Sin saber cómo o por qué, Dora lo fue despertando, ya que, aparte de invadir su espacio personal recostándose parcialmente sobre él, movía la mano lentamente sobre su estómago y en ocasiones se acercaba peligrosamente a su entrepierna, cosa que en otras circunstancias no tendría mayores consecuencias.
Ian levantó la sábana y observó tanto los sospechosos movimientos de su mano como a ella, que parecía estar dormida.
Cuando le rozó el elástico de los bóxers, él contuvo la respiración y con delicadeza agarró la díscola mano para volver a posarla sobre una zona más o menos neutral, es decir, sobre su pecho.
Sin embargo, Dora tardó bien poco en volver a las andadas y de nuevo atravesó la línea invisible que delimitaba el peligro, sólo que en esta ocasión ya no hubo medias tintas, fue directa al núcleo neurálgico.
—Joder… —gruñó Ian, pasándose la mano por la cara y pensando en la manera de, sin ser excesivamente brusco, quitársela de encima.
Qué cosas tiene la vida, querer deshacerse de una mujer así en una postura semejante; más bajo no se podía caer.
Ella continuó sus maniobras y lo acarició por encima de los bóxers con leves pero precisas pasadas de su mano, de tal forma que poco a poco aquello se fue animando.
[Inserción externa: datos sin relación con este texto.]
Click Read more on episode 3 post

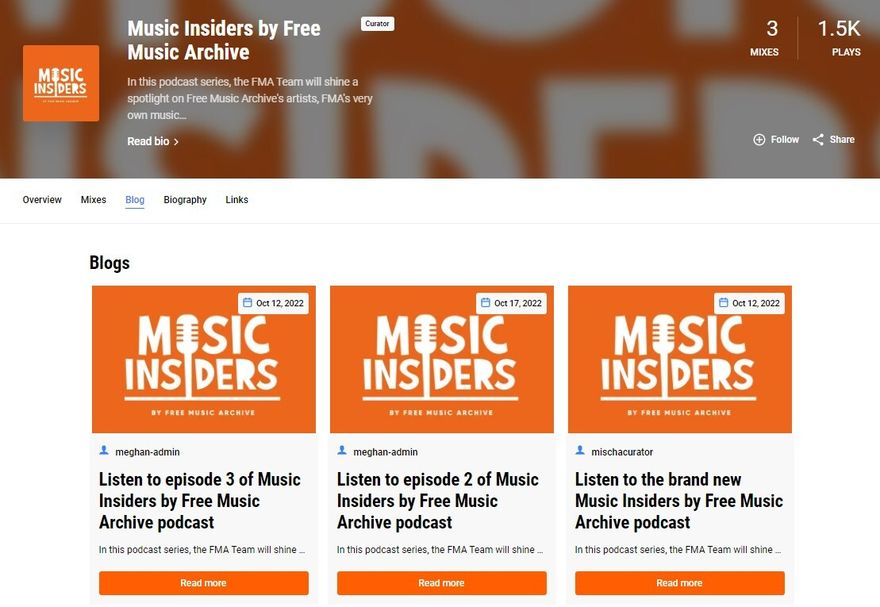204,583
Ian cerró los ojos y decidió que, en primer lugar, le estaba gustando lo que ella hacía y, mientras mantuviera la barrera de la ropa interior en su sitio, podía permitírselo, y, en segundo lugar, si se desmadraba ya pediría disculpas, pero al menos disfrutaría del momento.
Dudó si Dora continuaba dormida, lo que no tenía discusión posible era su aspecto: era jodidamente guapa hasta despeinada, porque de la coleta inicial se le habían desprendido varios mechones rubios, dándole un aspecto más juvenil.
Se concentró en mantener una respiración regular mientras ella lo torturaba, inconscientemente o no, para por lo menos gozar de aquello. Automáticamente le vinieron a la cabeza recuerdos de uno de sus encuentros en el pasado, en concreto en la finca de sus padres, un fin de semana en que su madre la invitó, ya que desde el primer momento Katrina acogió a Dora como la nuera perfecta, cosa que a Ian le hacía bastante gracia.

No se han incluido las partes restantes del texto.